La rinascita di Bologna nell’era del boom
Biblioteca d’arte e di storia di San Giorgio in Poggiale Da oggi al 15 gennaio le immagini di Fototecnica
La mostra La rinascita di Bologna dal Dopoguerra agli anni 80
Bologna e le sue fabbriche. In zone della città come Mazzini, Cirenaica e Bolognina, prima che si trasferissero oltre il perimetro urbano, nei Comuni limitrofi. Un deposito del pastificio Barilla, l’esterno della Lamborghini Trattori a Cento, la Cartiera del Maglio a Borgonuovo, la Viro a Zola Predosa, l’Intertaba, oggi Philip Morris, ancora a Zola e la catena di montaggio del ciclomotore Guizzo a San Lazzaro di Savena. Immagini del «miracolo economico bolognese», ben diverso da quello nazionale basato sulle grandi fabbriche visto che molte industrie bolognesi avevano invece le proprie radici nelle botteghe di fine Ottocento, segnate da una matrice artigianale.
La fotografia industriale si conferma linguaggio capace di raccontare come pochi un territorio e la sue vicende produttive. Grazie a fondi come quello di Fototecnica, ditta nata nel 1948 da un poker di operatori fotografici formatisi allo Studio Villani, centro di gravità in città per l’intero settore.

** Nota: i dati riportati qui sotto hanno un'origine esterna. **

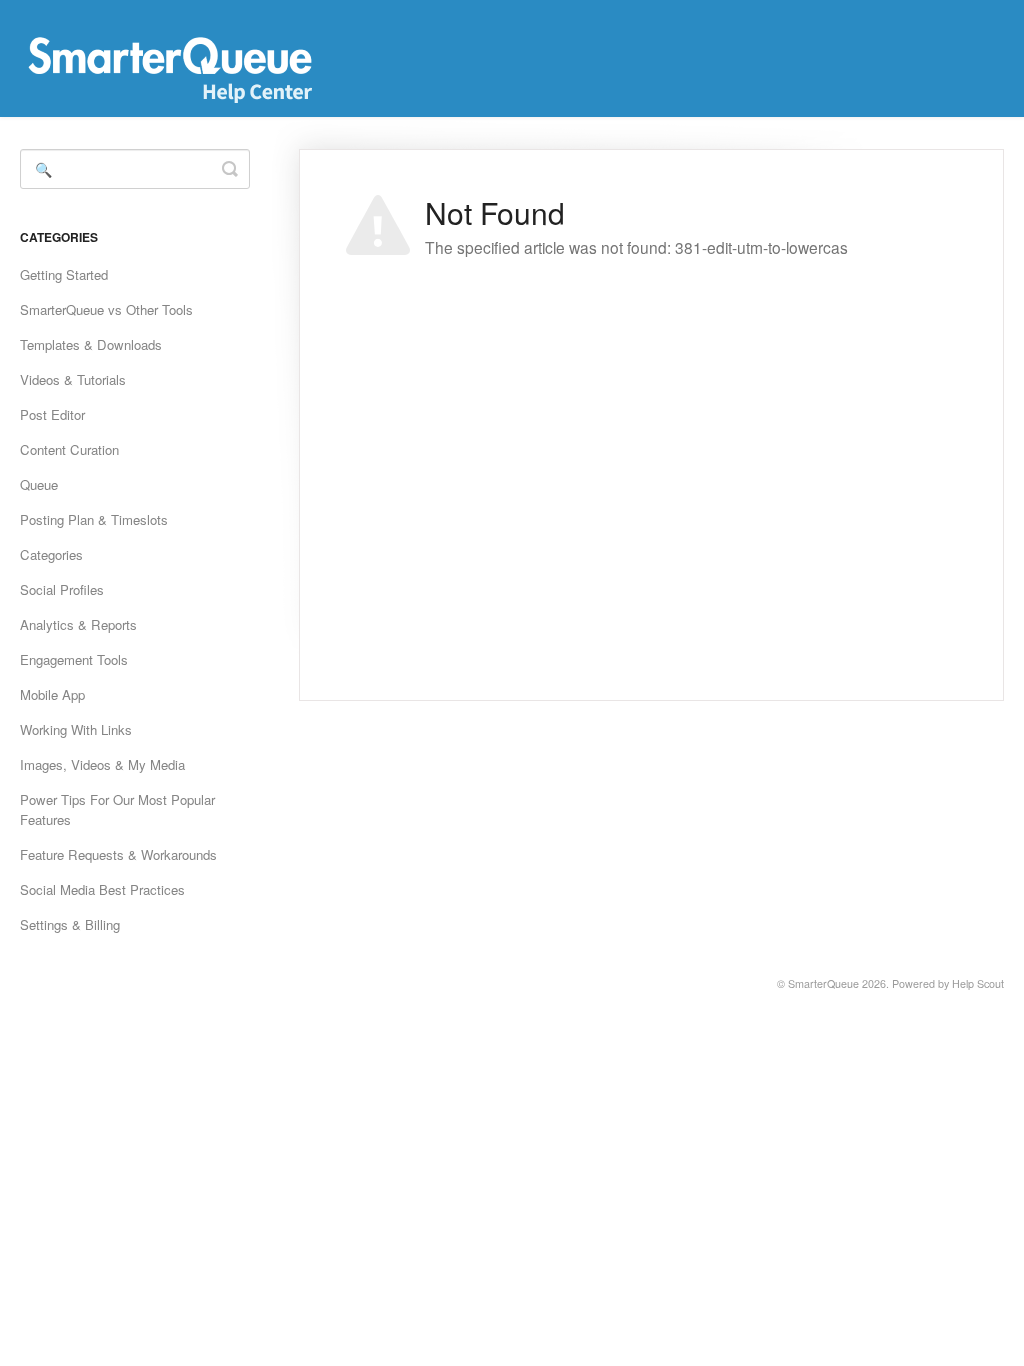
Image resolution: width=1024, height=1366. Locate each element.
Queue (39, 484)
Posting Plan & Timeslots (94, 519)
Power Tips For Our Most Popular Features (117, 809)
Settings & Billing (70, 924)
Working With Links (76, 729)
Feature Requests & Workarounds (118, 854)
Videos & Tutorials (73, 379)
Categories (51, 554)
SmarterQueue (823, 983)
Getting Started (64, 274)
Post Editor (52, 414)
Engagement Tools (74, 659)
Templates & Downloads (91, 344)
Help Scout (978, 983)
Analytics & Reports (78, 624)
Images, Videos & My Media (102, 764)
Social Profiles (62, 589)
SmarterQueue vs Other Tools (106, 309)
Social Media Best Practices (102, 889)
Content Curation (69, 449)
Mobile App (52, 694)
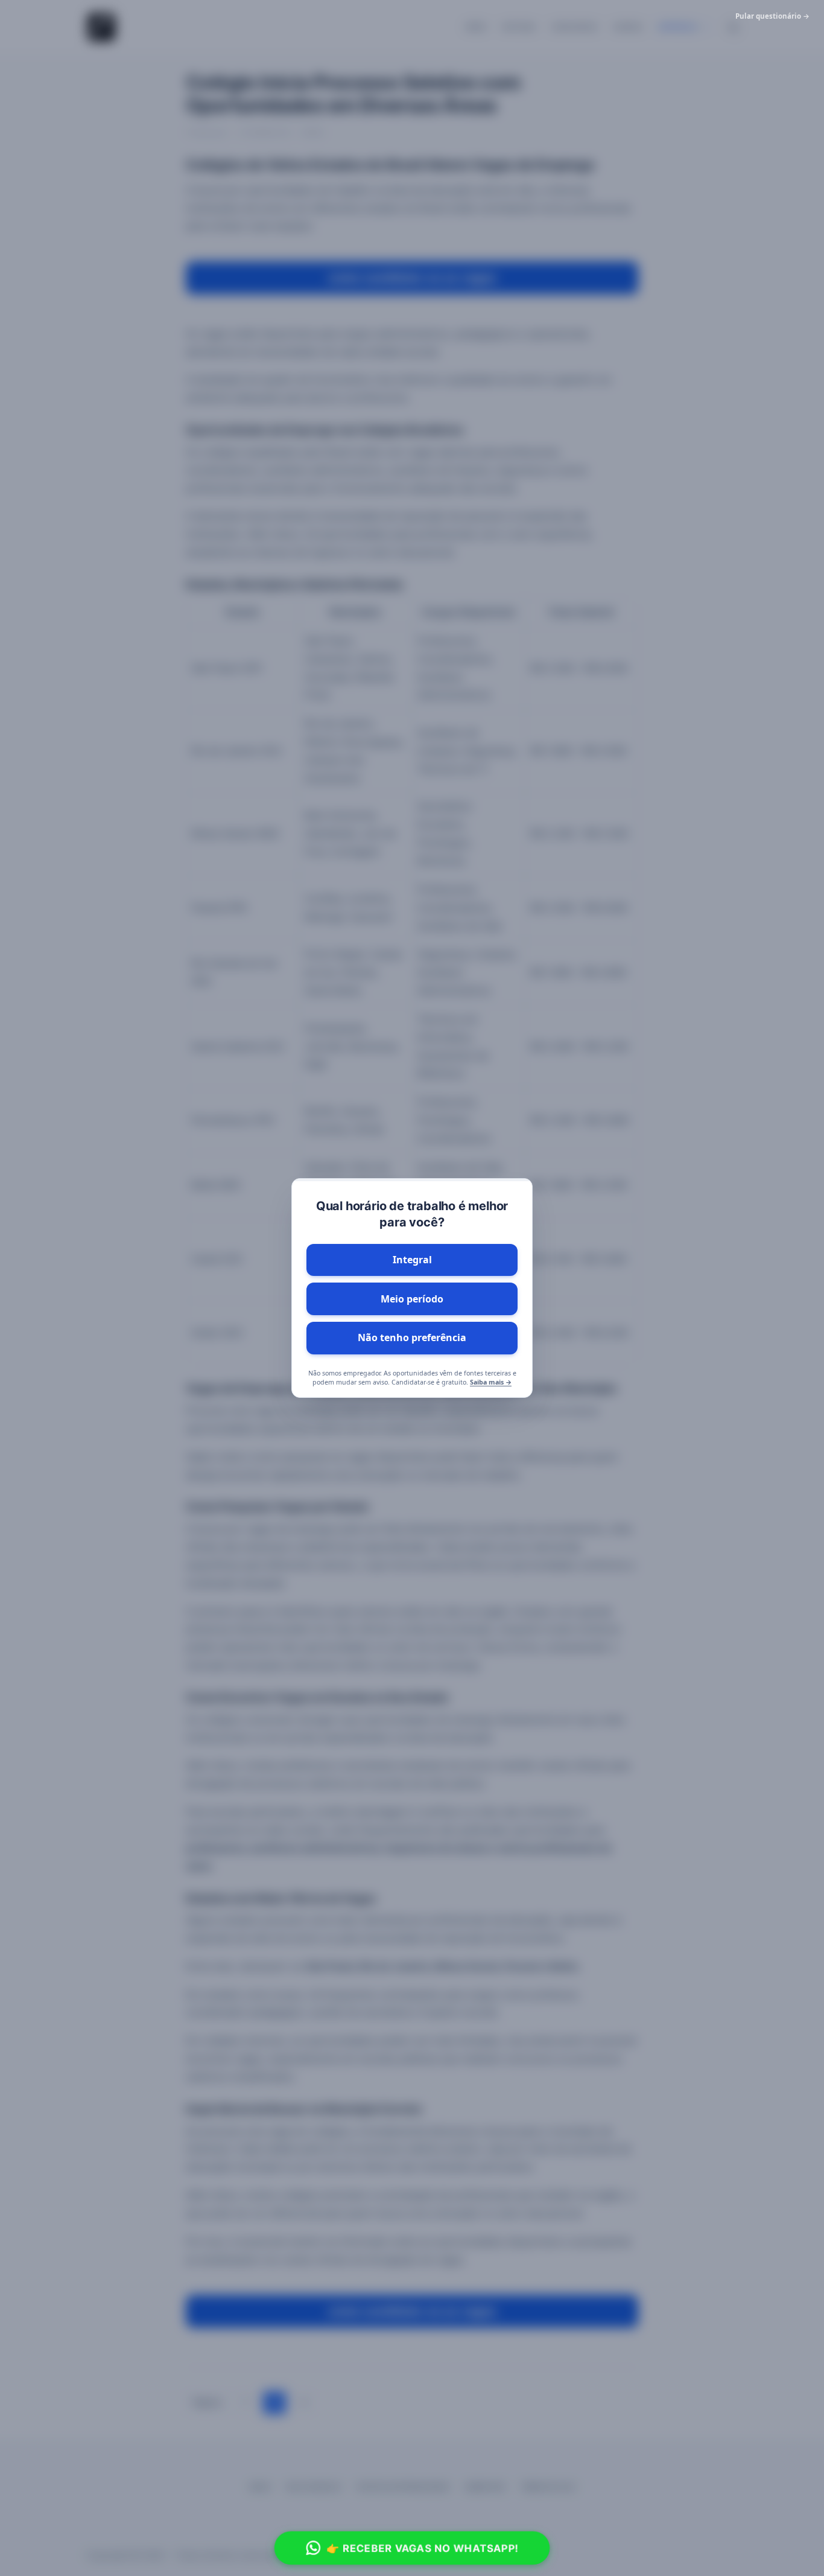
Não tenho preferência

Dopo vari cambiamenti Fototecnica proseguirà fino ai primi anni Ottanta, contando nel momento di massimo fulgore su una trentina di lavoratori. Il suo archivio è stato acquisito nel 1992 dalla Fondazione Carisbo. Oltre 2.500 scatole per circa 40mila negativi su lastre di vetro, pressoché indistruttibili e non deteriorabili, contrariamente alle successive pellicole. Alcune di esse, che ricoprono un’intera parete nel piano interrato di San Giorgio in Poggiale, si possono vedere ora esposte al piano superiore.
La classificazione delle prime cinquemila lastre 18x24, che proseguirà l’anno prossimo con altre cinquemila, ha partorito schede già consultabili sul frequentato sito di Genus Bononiae. E ha prodotto una prima mostra, visitabile da oggi al 15 gennaio 2020 in via Nazario Sauro, 20/2, peraltro a pochi passi dalla sede di Fototecnica. «Bologna s’industria. La rinascita economica dal Secondo Dopoguerra agli anni ’80 nelle immagini dell’archivio Fototecnica», a cura di Cinzia Frisoni, prevede anche quattro incontri di approfondimento e si compone di 110 foto.

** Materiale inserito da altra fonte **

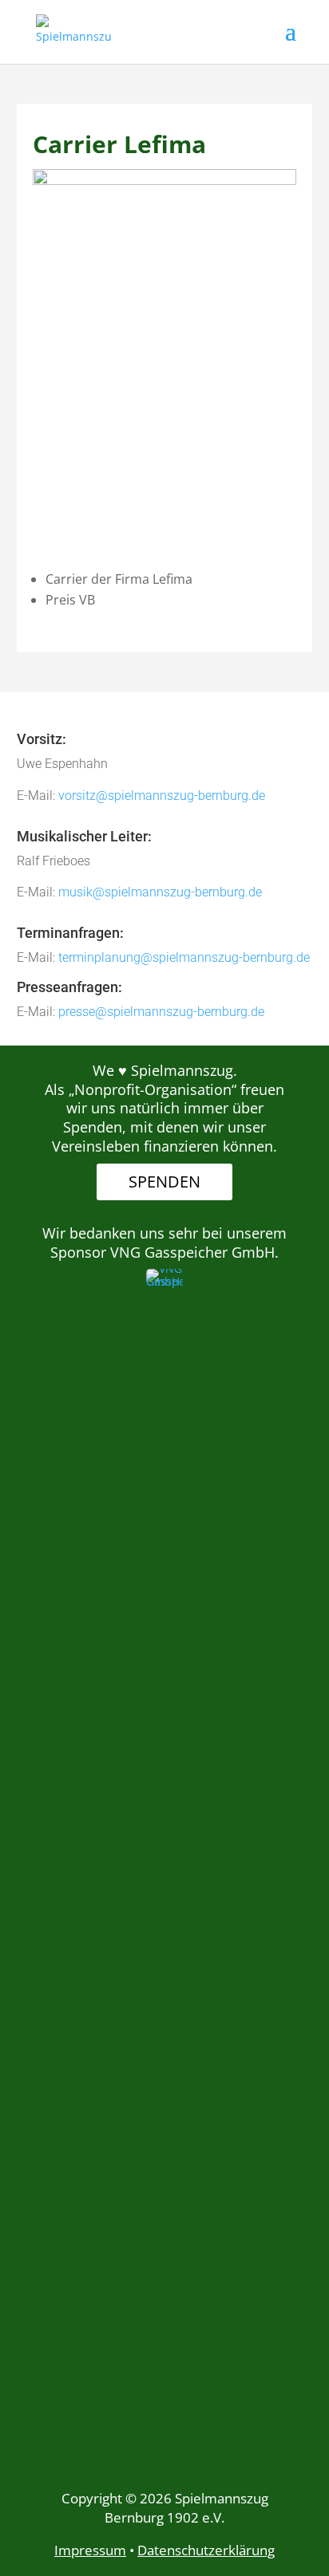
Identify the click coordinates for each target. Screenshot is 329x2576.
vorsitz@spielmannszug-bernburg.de (161, 795)
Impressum (90, 2550)
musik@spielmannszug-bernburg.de (160, 892)
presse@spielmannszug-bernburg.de (161, 1011)
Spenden (164, 1181)
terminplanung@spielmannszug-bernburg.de (184, 957)
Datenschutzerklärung (206, 2550)
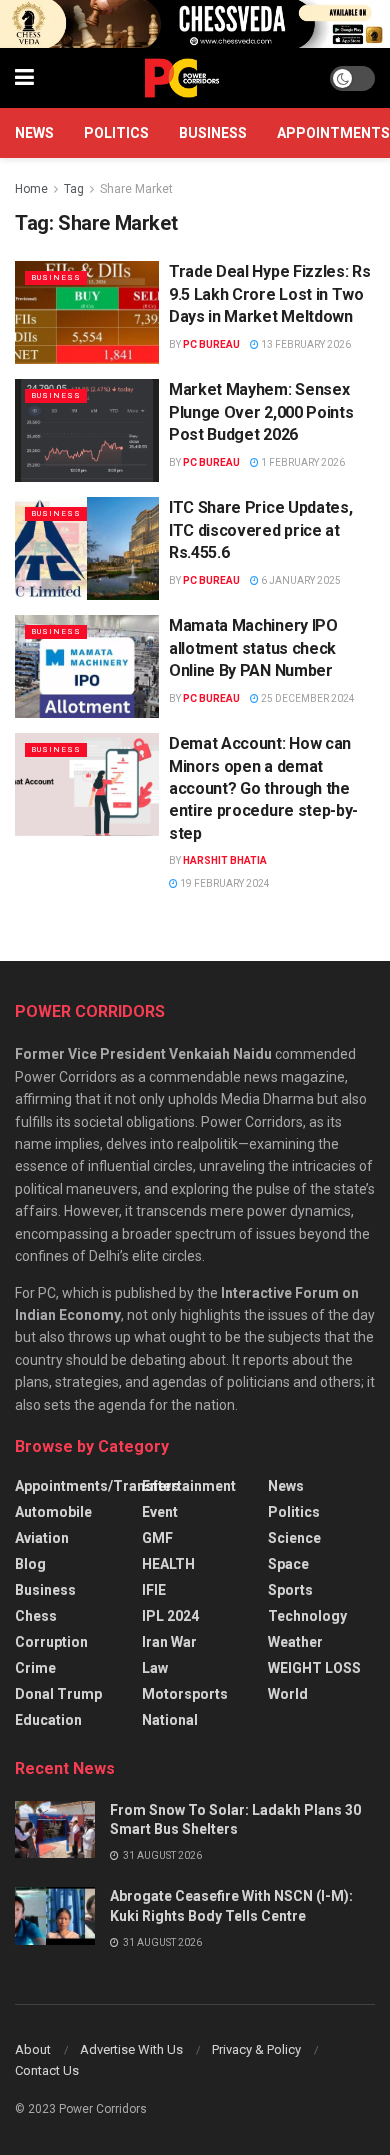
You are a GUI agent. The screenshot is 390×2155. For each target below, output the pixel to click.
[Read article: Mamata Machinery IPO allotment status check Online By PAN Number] (87, 666)
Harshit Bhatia (225, 860)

Stampe attuali provenienti da scansioni digitali degli originali, divise in dieci sezioni tematiche. Comprendenti immagini di vita in fabbrica così come servizi di moda e oggetti d’arredo. Scatti realizzati su commissione, al servizio di cataloghi e campionari, oltre che utili per documentare le proprie attività produttive. Per questo è inutile cercare immagini dei fondatori di Fototecnica, che pure aveva anche una più ridotta attività legata alla riproduzione di opere d’arte. Ci sono invece quelle fabbriche che, sottolinea Fabio Roversi Monaco, presidente di Genus Bononiae, «hanno svolto a Bologna un’attività capace di precorrere i tempi con grande qualità. Grazie anche al ruolo decisivo svolto dall’Istituto Aldini Valeriani. Credo non ci si sia ancora resi conto a sufficienza di quanto questo istituto abbia fatto per Bologna».
Molte di quelle fabbriche oggi non esistono più, realtà artigianali che hanno lasciato spazio a industrie meccaniche di ben altre dimensioni. Eppure, restano non solo i loro stabilimenti ma anche i prodotti, con il settore della motoristica che ha potuto contare sul supporto del Museo del Patrimonio industriale. I motori, sottolineano Roversi Monaco e Pierangelo Bellettini, direttore della Biblioteca d’arte e di storia, erano centrali nel distretto bolognese.
Motocarri, autolettighe, Bianchine e moto di ogni tipo, compresa la Motoleggera Muller Nsu inforcata dall’aitante Francesco Cavicchi, il «pugile contadino», in perfetta tenuta da ring, fatta eccezione per calzino e mocassino ai piedi. Accessori per biciclette, campionari di tessuti fantasia, servizi per dolci e ingranaggi si alternano nelle teche a mobili per ufficio, strumenti scientifici e confezioni piramidali di latte, mentre le fotografie si ponevano sempre di più al servizio della comunicazione pubblicitaria.
Con modelle che, si legge nel catalogo, «ostentano curve abbondanti e depilazioni imperfette» avvolte da improbabili reti metalliche, indossatrici di biancheria intima con guaine e busti e le prime lampade abbronzanti, nel 1962, ad affiancare i classici saloni di parrucchieria.